### [Task item]
Would you please set down the lines of the data from the one containing "2024-JUNK-665 Manligt (148, 1479)" to the final line, exactly and only those?

Pixel coordinate grounding data
%%

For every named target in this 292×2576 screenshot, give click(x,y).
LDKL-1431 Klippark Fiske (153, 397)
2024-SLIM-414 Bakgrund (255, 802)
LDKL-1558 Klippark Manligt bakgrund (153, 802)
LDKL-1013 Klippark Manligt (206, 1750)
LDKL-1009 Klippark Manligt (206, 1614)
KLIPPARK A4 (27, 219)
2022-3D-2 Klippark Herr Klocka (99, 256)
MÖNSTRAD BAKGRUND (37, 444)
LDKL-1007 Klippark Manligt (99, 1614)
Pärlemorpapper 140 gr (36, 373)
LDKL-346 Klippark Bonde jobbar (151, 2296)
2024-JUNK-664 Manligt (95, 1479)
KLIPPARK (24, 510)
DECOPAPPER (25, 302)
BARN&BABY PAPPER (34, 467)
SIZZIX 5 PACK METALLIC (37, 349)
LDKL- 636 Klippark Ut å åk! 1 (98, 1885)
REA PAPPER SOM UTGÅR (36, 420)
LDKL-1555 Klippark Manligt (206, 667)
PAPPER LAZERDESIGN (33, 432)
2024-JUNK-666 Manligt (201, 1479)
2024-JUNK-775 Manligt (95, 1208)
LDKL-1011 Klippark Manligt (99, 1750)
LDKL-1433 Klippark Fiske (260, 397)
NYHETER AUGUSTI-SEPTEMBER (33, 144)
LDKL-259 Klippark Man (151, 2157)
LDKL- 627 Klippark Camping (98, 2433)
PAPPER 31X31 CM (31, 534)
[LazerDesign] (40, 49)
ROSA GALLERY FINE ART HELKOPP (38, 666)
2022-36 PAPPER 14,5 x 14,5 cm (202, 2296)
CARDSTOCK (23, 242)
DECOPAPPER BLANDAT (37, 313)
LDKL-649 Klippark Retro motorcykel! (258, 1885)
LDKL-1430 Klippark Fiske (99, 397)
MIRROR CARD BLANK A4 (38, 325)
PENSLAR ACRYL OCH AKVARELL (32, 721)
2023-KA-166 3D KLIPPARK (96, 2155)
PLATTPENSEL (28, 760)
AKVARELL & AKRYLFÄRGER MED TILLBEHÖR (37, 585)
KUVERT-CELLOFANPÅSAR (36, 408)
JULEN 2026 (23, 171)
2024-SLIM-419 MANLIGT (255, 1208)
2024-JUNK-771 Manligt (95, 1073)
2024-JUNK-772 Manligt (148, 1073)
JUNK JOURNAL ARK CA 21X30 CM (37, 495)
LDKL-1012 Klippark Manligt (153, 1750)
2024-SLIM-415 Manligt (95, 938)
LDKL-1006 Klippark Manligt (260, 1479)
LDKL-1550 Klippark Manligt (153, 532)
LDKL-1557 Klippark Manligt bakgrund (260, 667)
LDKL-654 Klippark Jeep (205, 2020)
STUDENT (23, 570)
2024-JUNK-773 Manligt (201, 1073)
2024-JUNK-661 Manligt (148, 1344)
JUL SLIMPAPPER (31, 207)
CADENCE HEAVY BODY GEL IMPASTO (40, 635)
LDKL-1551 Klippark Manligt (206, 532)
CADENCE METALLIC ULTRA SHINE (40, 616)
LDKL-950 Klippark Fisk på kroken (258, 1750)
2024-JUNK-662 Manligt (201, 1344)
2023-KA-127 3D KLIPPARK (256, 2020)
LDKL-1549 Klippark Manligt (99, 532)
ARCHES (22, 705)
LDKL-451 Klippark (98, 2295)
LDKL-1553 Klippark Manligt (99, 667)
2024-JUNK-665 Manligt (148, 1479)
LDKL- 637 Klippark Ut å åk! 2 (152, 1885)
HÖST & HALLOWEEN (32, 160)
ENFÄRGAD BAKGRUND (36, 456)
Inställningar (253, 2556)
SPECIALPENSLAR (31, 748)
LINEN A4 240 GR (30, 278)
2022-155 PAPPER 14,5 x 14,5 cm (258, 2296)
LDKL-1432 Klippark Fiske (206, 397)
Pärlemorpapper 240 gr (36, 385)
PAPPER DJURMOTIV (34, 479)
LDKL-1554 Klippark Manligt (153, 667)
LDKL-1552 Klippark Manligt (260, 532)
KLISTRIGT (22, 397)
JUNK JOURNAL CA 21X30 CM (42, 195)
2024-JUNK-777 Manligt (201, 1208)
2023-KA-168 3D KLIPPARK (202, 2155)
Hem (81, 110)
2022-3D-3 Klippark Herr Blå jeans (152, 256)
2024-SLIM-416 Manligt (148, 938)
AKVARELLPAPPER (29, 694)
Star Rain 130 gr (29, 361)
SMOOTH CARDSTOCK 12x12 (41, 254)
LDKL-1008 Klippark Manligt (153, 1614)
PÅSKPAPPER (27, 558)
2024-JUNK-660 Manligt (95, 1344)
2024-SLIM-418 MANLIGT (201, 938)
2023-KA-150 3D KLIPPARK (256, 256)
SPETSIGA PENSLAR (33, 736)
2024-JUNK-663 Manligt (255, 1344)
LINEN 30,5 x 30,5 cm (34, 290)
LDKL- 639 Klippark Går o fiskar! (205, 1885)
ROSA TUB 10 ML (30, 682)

%%

### [Written response]
2024-JUNK-665 Manligt (148, 1479)
LDKL- 637 Klippark Ut å åk! 2 (152, 1885)
HÖST & HALLOWEEN (32, 160)
ENFÄRGAD BAKGRUND (36, 456)
Inställningar (253, 2556)
SPECIALPENSLAR (31, 748)
LINEN A4 240 GR (30, 278)
2022-155 PAPPER 14,5 x 14,5 cm (258, 2296)
LDKL-1432 Klippark Fiske (206, 397)
Pärlemorpapper 240 gr (36, 385)
PAPPER DJURMOTIV (34, 479)
LDKL-1554 Klippark Manligt (153, 667)
LDKL-1552 Klippark Manligt (260, 532)
KLISTRIGT (22, 397)
JUNK JOURNAL CA 21X30 CM (42, 195)
2024-JUNK-777 Manligt (201, 1208)
2023-KA-168 3D KLIPPARK (202, 2155)
Hem (81, 110)
2022-3D-3 Klippark Herr Blå jeans (152, 256)
2024-SLIM-416 Manligt (148, 938)
AKVARELLPAPPER (29, 694)
Star Rain 130 gr (29, 361)
SMOOTH CARDSTOCK 12x12 (41, 254)
LDKL-1008 Klippark Manligt (153, 1614)
PÅSKPAPPER (27, 558)
2024-JUNK-660 Manligt (95, 1344)
2024-SLIM-418 MANLIGT (201, 938)
2023-KA-150 3D KLIPPARK (256, 256)
SPETSIGA PENSLAR (33, 736)
2024-JUNK-663 Manligt (255, 1344)
LINEN 30,5 x 30,5 cm (34, 290)
LDKL- 639 Klippark Går o fiskar! (205, 1885)
ROSA TUB 10 ML (30, 682)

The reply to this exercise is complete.